Finite differences are usually used to integrate ODE's and PDE's. However, sometimes they can be used for differentiation which I illustrated simply by using the Matlab code below to differentiate the function $\cos(x)$. I am confused about when I can use finite differences for differentiation, and when I can't. I would like to ask for help to understand, because it may help me to solve a problem I am currently dealing with.
dx = 0.0001;
x = 0 : dx : 2 * pi;
y = zeros( 1, length(x) );
for i = 2 : length(x)
y(i) = ( cos( x(i) ) - cos( x(i - 1) ) ) / dx;
end
plot(x, y, 'b', 'linewidth', 2);
title('-sin(x) graph');
xlabel('x');
ylabel('y');
grid on
When I was learning how to use finite differences to solve the heat equation, I learned that the exact function $f(x,t)$ can be written as the sum of the numerically approximated function $F(x,t)$ and the error $E(x,t)$:
$$f(x,t) = F(x,t) + E(x,t) \tag 1$$
The stability condition will be satisfied if:
$$ \alpha{\Delta t \over \Delta x^2} < {1 \over 2} \tag 2$$
where $\alpha$ is the heat constant. The interpretation is the following, $\Delta t$ is less than one, so when the error is multiplied by it, it gets smaller. On the other hand, because $\Delta x$ is in the denominator and is also less than one, multiplication of the error with $1/ \Delta x$ causes the error to grow because $1/ \Delta x$ is greater than one. As a rule of thumb, keep the numerator small and the denominator big to achieve numerical stability.

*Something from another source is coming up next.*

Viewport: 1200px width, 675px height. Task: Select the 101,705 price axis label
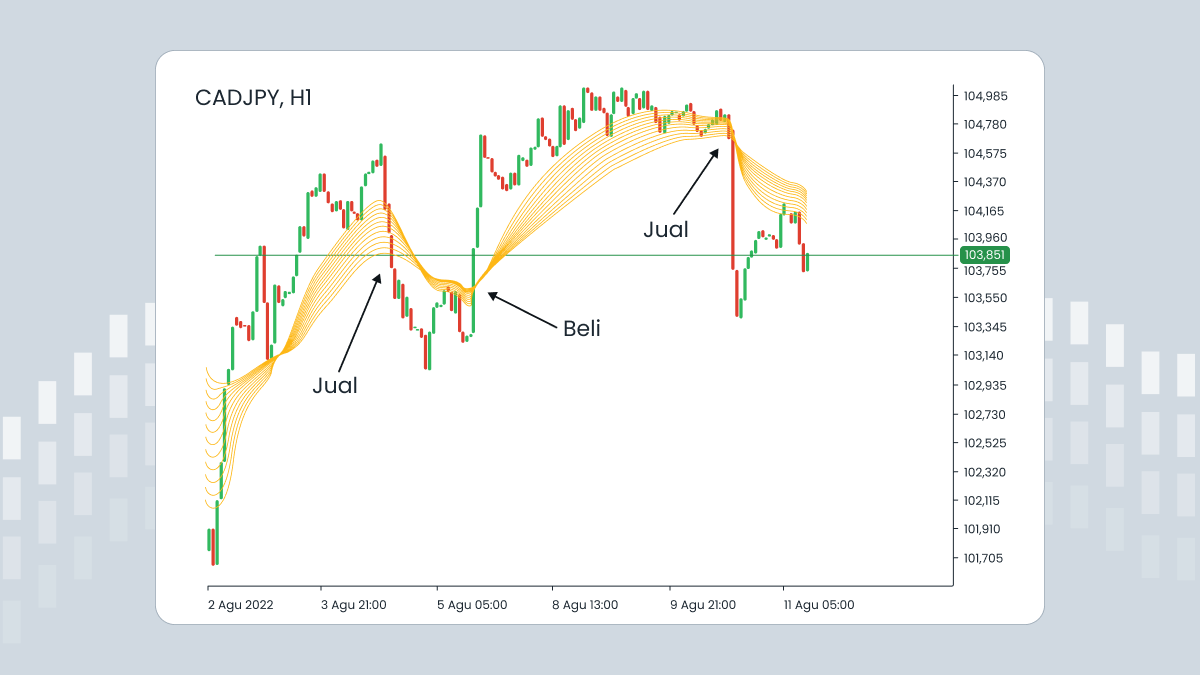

However, in the code that I listed here, there is only $\Delta x$ in the denominator and there is no time step. I thought that doing differentiation this way was not possible because it would cause the error to grow. But that's not the case. I am guessing because the function is analytic and not numerically computed. Am I correct?
I am interested if I can actually solve a PDE using finite difference integration, and then calculate the first spatial derivative of that function using finite differences. Is this possible for the heat and wave equation? If it is, it would be easier for me to solve systems of partial differential equations.
In summary, I would like to know the following things:
- When can I use finite differences for numerical differentiation? Are there any specific conditions? How exactly does the step size affect the result?
- Can I use finite differences to calculate the first spatial derivative of a function after I calculated that function using finite difference integration (let's say the function satisfies the heat or wave equation for example)?